Так бы и забыли про нее и ее дев воинов, но не было покою на базарах и торжищах Великого Новогорода. Не могли спокойно его садки, гости да жиды, смотреть, как растут и богатеют города по Волге-матушке. Напрочь забыли на его ярмарках и широких площадях слово Лучезарной даденное, что не будут, впредь летать по синим волнам широкой реки юркие ушкуи. Забыли внуки Васьки Буслаева, как отпустила тогда она их на берегу заснеженной реки, слово взяв заветное, не трепать города по ее берегам ни зимой на санках легких, ни летом на стружках вертких. Опять собрался ушкуйный Новгород, науськанный ненасытным людом торговым, под вечевой колокол. Опять закричали голоса, о богатстве Костромы и Твери, о сундуках, добром забитых, о девках подросших, ушкуйниками не мятых, о силе и ловкости ватаг новгородских, и о лени и неповоротливости дружин городских. Потонули в бахвальстве и крикливости трезвые голоса, о том, что теперь порядок на реке братские дружины чтут, что у кажного городка и посада стоит обитель отроческая, где мечи остры, а братья быстры. Нет, не услыхали этих голосов на большом торгу, да и колокол вечевой, кем-то раскаченный, заглушил слова трезвые. Полетели по широкой груди волжских просторов ушкуи новгородские. По Волге, по Ветлуге, по Каме.
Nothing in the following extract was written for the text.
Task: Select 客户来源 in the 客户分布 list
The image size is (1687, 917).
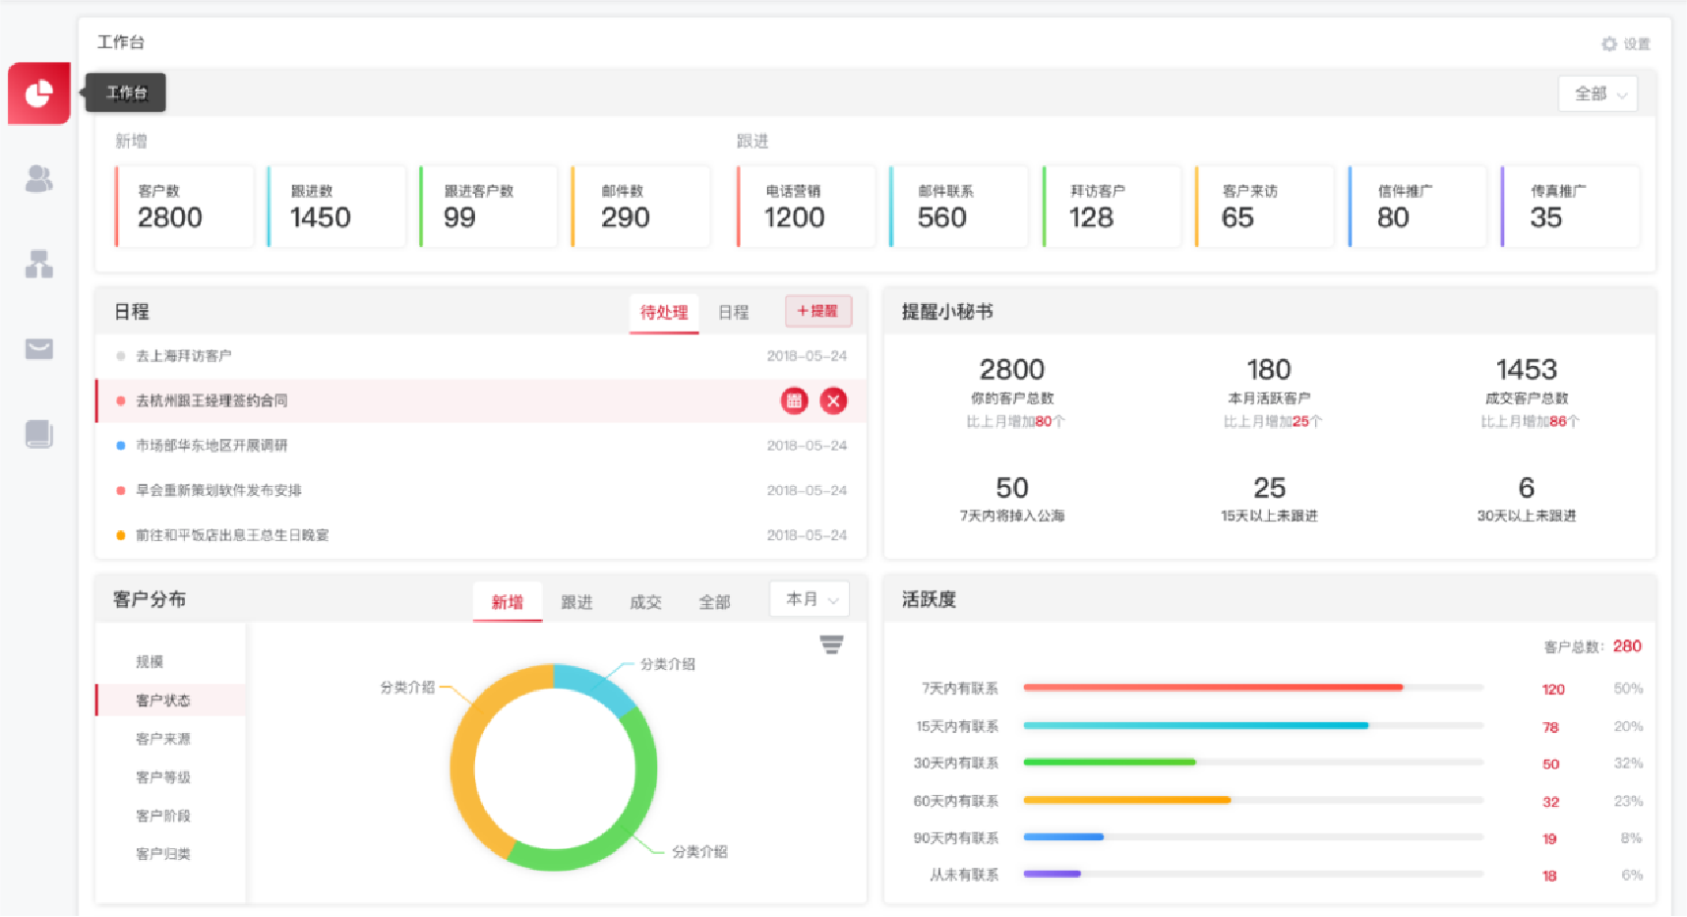Action: tap(162, 738)
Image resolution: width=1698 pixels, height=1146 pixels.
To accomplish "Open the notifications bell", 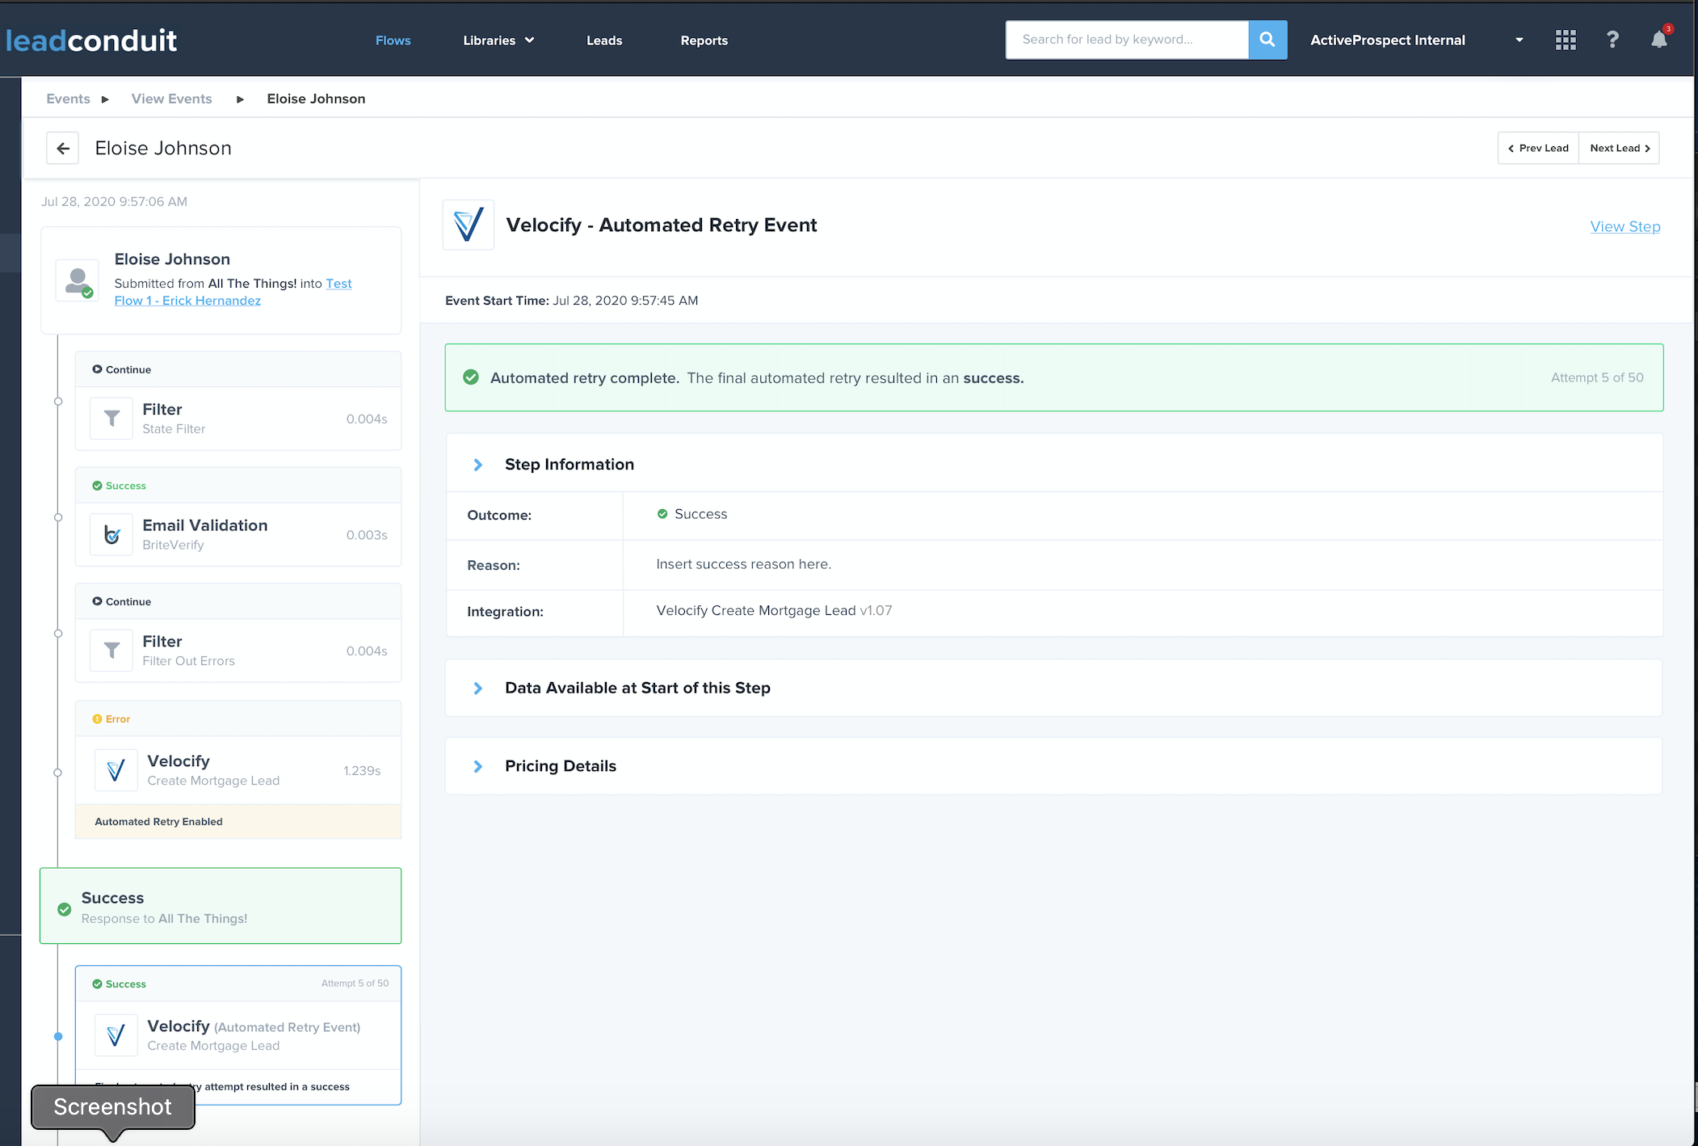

Пожгли Кострому, да Вятку, разграбили Тверь да Торжок. Подлетели к Нижнему Новогороду, взяли город на меч, да сожгли. Крутнулись – взяли Казань и Ярославль, наплевав на ордынский запрет, и пошли по Волге вниз, к Сараю, разбивая и грабя гостей-купцов. Вылетели к Астрахани. Астраханский хан – хитрая лиса. Гостей принял, вином хлебом потчевал. Ночью пьяных избил. Из черепов вкруг стен загородку сделал, пообещал, еще раз ордынский запрет нарушат, колокольню из черепов сложит. Мало будет, сам в Новгород наведается – остаток добрать.
Ушкуйники переждали зиму и стали набирать новую ватагу. Мария не выдержала. Собрала ополчение со всех городков и посадов, взяла малую братскую дружину, посадила на коней сестер вравроний. И, геть к Новогроду. Вспомнили тогда на торжище, кому челом били о прощении своем, кому слово давали. А слово не воробей – вылетит, не поймаешь. Стали мира просить у Лучезарной. Поздно!